## Aim of the exercise
Please repeat each line below exactly, with no images in the copy.

## Material provided

◇ ◇ ◇ ◇ ◇

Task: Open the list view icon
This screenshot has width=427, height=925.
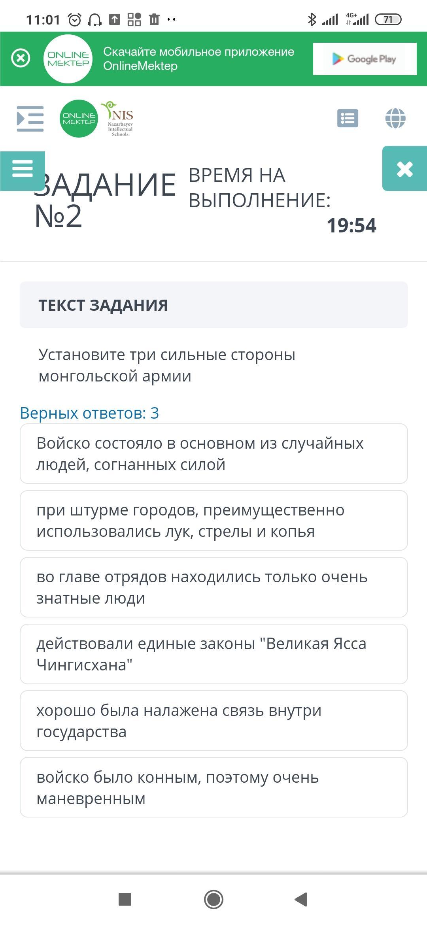Action: point(348,118)
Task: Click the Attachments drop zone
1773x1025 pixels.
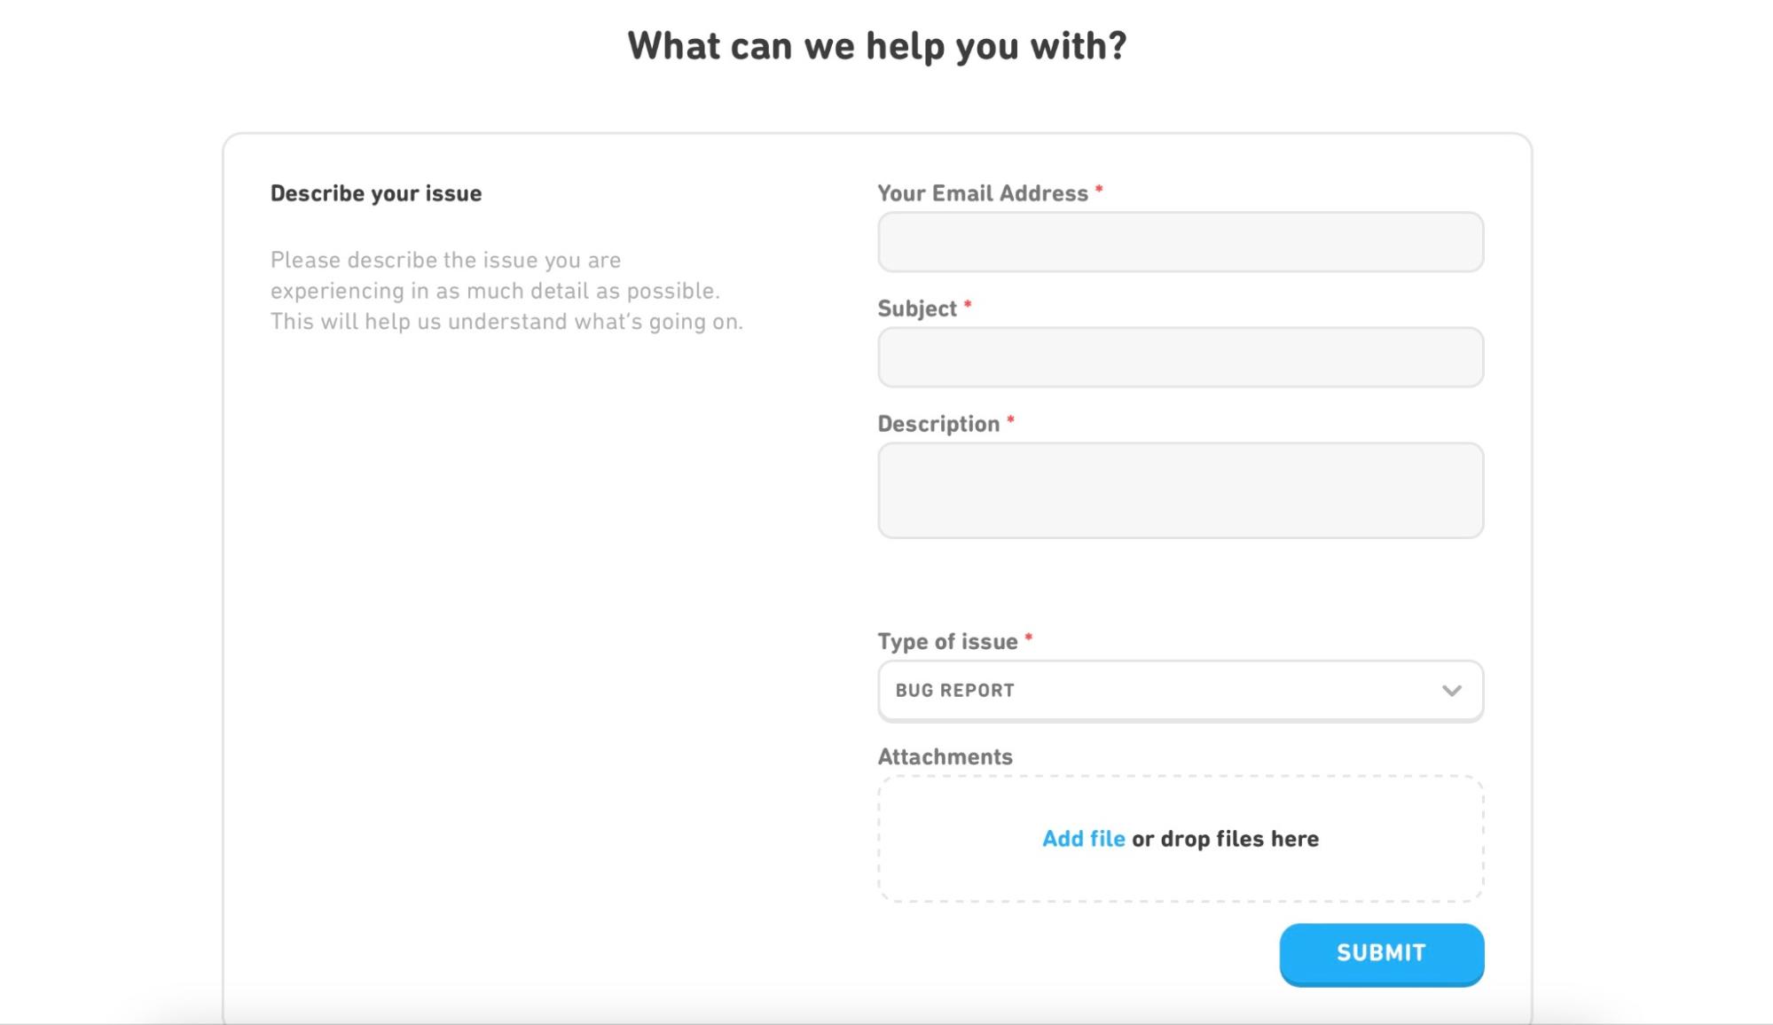Action: coord(1180,838)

◇ ◇ ◇ ◇ ◇

## Response area
Task: Open the list view icon
This screenshot has width=427, height=925.
Action: point(348,118)
Task: Click the Attachments drop zone
1773x1025 pixels.
Action: coord(1180,838)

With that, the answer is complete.